■ **PROBLEM DESCRIPTION**:
Copy exactly the lines from the one containing "Click the win badge for 30.01.26 match" through the last line of the records, both included, and nothing more.
[MATERIAL TO PROCESS — start]
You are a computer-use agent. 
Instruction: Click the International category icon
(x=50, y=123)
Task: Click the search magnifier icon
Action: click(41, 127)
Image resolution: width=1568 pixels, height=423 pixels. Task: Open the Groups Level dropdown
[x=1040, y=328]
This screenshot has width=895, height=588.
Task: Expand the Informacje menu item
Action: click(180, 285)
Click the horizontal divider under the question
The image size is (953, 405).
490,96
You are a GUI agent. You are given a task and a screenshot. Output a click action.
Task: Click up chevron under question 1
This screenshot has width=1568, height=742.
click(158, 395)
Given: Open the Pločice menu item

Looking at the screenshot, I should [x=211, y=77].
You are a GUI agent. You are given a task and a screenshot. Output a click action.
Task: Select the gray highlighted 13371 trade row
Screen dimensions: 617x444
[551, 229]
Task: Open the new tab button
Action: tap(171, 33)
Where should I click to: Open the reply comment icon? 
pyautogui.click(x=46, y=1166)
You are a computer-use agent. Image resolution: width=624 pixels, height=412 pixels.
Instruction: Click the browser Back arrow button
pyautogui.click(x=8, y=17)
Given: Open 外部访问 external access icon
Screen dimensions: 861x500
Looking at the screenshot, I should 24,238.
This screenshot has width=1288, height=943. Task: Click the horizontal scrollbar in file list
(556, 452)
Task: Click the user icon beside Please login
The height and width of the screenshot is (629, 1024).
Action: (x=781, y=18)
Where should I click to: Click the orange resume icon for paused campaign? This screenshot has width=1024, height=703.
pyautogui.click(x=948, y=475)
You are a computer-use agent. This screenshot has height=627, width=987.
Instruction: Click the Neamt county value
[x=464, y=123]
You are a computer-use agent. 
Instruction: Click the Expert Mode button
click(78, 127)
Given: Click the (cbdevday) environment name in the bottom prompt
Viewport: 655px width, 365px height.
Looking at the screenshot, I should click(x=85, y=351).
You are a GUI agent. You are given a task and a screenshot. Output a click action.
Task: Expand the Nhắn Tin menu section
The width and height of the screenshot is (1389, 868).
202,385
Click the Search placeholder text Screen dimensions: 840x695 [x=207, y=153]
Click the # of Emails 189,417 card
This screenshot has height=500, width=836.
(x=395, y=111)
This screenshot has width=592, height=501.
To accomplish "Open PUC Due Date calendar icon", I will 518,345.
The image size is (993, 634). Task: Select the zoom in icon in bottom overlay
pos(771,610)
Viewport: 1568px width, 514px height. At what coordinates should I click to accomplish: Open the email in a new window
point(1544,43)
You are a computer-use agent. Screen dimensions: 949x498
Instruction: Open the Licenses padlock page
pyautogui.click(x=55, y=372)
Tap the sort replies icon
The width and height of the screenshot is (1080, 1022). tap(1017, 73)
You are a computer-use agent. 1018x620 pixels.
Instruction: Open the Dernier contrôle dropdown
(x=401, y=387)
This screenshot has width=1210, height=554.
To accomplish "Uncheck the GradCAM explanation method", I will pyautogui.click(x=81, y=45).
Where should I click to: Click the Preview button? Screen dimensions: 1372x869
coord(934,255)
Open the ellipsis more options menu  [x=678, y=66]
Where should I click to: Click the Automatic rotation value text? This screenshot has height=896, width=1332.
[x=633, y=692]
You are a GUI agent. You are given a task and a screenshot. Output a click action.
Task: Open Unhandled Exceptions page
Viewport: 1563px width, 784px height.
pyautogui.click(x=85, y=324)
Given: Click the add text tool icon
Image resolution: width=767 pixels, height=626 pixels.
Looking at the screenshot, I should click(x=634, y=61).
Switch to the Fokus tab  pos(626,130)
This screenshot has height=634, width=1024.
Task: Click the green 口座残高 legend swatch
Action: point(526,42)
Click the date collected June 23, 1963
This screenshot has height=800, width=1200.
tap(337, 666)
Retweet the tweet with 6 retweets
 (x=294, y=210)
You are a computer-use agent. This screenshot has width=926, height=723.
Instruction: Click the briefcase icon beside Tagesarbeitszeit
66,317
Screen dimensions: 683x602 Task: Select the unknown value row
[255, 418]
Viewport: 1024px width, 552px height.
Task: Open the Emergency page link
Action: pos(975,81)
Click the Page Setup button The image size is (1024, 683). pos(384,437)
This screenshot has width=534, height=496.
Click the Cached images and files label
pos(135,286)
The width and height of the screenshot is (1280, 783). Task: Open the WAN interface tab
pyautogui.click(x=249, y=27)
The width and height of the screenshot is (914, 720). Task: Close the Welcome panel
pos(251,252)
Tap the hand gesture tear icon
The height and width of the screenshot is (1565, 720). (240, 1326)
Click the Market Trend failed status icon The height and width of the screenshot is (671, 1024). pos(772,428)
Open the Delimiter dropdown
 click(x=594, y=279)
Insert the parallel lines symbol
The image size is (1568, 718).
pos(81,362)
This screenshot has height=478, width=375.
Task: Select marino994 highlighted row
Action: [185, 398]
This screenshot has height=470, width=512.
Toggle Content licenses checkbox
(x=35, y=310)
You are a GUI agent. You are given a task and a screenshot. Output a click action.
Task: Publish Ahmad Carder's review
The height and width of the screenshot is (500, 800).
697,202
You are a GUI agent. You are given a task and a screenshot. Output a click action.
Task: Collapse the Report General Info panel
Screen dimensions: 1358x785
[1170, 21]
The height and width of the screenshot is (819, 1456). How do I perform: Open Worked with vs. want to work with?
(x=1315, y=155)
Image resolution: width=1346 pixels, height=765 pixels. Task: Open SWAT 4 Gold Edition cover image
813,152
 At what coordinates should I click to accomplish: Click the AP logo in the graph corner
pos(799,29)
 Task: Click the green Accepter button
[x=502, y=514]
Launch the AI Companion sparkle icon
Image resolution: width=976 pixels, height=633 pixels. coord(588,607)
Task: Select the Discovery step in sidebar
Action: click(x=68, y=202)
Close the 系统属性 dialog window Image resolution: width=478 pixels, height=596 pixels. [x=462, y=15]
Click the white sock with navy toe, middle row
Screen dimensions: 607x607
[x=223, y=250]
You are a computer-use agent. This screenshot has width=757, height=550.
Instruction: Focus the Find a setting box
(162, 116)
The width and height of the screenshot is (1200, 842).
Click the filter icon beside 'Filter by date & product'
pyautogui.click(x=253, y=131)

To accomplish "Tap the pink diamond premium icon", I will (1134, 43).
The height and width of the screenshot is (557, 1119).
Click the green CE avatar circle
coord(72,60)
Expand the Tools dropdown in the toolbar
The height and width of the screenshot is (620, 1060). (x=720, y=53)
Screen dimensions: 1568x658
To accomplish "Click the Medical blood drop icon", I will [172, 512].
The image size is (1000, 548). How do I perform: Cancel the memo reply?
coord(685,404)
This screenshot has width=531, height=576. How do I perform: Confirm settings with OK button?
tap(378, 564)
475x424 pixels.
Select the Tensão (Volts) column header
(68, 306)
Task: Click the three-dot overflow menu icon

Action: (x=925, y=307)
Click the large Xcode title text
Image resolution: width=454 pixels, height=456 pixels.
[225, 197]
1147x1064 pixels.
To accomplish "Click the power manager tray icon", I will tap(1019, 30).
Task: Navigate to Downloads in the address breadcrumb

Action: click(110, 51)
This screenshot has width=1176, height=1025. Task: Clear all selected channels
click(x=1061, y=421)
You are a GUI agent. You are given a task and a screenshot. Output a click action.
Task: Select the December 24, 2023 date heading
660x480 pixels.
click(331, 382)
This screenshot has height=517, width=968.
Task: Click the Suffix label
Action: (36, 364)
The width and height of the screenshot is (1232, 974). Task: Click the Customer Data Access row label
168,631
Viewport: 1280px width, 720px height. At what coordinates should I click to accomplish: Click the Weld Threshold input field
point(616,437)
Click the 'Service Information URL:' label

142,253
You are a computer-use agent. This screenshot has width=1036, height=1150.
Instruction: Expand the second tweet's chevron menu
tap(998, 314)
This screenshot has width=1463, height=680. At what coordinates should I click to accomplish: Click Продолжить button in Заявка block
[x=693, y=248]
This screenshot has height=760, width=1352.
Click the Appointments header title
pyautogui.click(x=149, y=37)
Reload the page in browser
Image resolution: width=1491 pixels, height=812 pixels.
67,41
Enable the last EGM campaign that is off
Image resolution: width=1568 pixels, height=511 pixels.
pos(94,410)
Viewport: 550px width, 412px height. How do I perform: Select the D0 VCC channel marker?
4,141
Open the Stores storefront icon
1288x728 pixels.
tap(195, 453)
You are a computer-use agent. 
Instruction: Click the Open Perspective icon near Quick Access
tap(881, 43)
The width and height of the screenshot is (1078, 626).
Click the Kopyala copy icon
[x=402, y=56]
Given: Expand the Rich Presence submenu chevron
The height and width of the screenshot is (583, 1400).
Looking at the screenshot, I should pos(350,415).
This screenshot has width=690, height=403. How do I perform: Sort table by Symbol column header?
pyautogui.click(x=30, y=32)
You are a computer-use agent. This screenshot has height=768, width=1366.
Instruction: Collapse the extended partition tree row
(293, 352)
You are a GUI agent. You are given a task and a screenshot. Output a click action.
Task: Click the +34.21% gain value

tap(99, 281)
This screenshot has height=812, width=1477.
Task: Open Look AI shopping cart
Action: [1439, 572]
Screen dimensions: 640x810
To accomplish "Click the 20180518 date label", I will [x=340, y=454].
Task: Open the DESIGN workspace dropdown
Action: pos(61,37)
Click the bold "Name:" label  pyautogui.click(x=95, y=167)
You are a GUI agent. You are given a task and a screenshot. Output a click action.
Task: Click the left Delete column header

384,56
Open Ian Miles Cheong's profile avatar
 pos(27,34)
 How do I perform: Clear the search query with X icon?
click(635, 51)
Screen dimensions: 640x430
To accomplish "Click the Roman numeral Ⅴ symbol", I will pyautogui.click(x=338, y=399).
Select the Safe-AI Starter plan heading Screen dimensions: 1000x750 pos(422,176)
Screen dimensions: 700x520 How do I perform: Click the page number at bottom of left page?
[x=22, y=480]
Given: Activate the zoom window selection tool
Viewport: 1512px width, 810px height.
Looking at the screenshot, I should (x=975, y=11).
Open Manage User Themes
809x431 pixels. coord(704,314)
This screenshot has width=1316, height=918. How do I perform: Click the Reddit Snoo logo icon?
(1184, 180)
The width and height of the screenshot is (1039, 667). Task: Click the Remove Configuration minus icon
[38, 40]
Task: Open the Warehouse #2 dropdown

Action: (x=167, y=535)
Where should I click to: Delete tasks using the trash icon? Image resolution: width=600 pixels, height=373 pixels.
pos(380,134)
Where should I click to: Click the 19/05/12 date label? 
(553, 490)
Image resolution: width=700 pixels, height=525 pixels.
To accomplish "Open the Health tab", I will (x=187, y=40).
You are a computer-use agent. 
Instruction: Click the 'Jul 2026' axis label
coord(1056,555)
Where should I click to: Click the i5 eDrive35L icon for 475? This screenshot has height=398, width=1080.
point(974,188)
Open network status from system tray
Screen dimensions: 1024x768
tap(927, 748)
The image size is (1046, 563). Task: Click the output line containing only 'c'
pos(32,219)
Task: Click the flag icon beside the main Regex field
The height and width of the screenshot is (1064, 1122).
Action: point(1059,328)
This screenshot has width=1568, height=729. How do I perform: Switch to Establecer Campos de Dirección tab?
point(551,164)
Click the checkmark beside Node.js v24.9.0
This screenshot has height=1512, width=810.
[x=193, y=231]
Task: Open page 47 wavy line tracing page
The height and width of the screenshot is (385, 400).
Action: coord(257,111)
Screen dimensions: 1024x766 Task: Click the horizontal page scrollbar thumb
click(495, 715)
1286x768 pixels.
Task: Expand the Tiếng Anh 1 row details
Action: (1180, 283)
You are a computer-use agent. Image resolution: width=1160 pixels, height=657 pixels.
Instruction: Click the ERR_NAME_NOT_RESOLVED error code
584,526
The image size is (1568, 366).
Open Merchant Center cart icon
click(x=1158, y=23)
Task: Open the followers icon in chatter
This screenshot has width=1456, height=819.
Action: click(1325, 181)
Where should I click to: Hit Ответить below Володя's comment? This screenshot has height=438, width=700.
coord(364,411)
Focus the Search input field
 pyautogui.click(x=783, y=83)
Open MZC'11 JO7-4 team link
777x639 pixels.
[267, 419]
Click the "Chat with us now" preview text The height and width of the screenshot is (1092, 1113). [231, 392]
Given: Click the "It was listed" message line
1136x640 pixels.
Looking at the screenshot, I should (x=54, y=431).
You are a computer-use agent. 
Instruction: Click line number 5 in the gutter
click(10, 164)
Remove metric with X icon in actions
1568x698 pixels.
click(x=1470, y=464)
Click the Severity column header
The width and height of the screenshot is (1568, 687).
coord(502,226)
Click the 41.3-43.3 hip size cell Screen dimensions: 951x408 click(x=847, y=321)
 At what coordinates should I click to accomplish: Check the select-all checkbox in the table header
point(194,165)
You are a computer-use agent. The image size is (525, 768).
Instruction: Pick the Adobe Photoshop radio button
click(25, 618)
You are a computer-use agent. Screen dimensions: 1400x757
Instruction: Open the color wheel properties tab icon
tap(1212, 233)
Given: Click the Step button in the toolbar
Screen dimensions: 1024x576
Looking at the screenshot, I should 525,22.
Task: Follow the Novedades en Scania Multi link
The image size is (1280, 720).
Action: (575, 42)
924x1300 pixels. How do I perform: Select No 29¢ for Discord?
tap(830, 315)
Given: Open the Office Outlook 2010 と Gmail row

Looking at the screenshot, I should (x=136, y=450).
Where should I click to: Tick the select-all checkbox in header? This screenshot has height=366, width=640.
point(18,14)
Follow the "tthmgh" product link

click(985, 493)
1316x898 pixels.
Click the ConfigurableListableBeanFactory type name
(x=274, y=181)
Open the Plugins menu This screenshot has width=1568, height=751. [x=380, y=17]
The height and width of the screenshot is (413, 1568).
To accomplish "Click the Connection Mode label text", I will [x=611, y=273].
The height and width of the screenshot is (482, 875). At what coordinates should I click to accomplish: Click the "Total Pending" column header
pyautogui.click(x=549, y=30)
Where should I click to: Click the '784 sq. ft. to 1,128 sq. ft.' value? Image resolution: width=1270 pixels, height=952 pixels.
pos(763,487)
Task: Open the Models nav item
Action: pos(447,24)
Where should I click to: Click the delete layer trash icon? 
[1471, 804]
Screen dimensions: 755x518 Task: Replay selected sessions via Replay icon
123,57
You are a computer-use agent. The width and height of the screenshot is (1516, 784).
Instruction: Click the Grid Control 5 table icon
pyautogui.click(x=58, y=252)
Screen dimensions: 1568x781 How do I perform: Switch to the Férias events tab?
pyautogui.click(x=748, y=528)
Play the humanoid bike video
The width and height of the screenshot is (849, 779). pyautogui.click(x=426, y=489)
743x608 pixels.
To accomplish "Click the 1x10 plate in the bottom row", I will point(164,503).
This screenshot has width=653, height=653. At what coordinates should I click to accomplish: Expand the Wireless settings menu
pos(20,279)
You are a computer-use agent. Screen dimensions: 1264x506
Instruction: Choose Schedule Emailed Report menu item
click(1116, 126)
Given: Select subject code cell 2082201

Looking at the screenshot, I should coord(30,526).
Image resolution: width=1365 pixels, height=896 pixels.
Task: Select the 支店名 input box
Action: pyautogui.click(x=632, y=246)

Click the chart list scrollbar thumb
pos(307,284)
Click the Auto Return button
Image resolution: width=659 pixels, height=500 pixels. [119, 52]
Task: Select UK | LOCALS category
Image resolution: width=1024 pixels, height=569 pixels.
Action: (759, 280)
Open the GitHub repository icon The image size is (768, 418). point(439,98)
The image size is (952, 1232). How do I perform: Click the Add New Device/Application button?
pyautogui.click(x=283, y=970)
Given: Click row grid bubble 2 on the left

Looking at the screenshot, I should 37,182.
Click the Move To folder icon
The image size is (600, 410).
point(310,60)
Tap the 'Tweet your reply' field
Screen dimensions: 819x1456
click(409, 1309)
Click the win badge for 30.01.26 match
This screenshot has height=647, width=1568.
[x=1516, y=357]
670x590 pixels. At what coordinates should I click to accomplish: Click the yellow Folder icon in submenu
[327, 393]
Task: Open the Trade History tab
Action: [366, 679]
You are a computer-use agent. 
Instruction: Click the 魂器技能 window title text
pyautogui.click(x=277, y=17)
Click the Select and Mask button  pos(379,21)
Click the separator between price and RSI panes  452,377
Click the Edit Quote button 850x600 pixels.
[MATERIAL TO PROCESS — finish]
■ **COMPLETED TASK**:
Click the win badge for 30.01.26 match
This screenshot has height=647, width=1568.
[x=1516, y=357]
670x590 pixels. At what coordinates should I click to accomplish: Click the yellow Folder icon in submenu
[327, 393]
Task: Open the Trade History tab
Action: [366, 679]
You are a computer-use agent. 
Instruction: Click the 魂器技能 window title text
pyautogui.click(x=277, y=17)
Click the Select and Mask button  pos(379,21)
Click the separator between price and RSI panes  452,377
Click the Edit Quote button 850x600 pixels.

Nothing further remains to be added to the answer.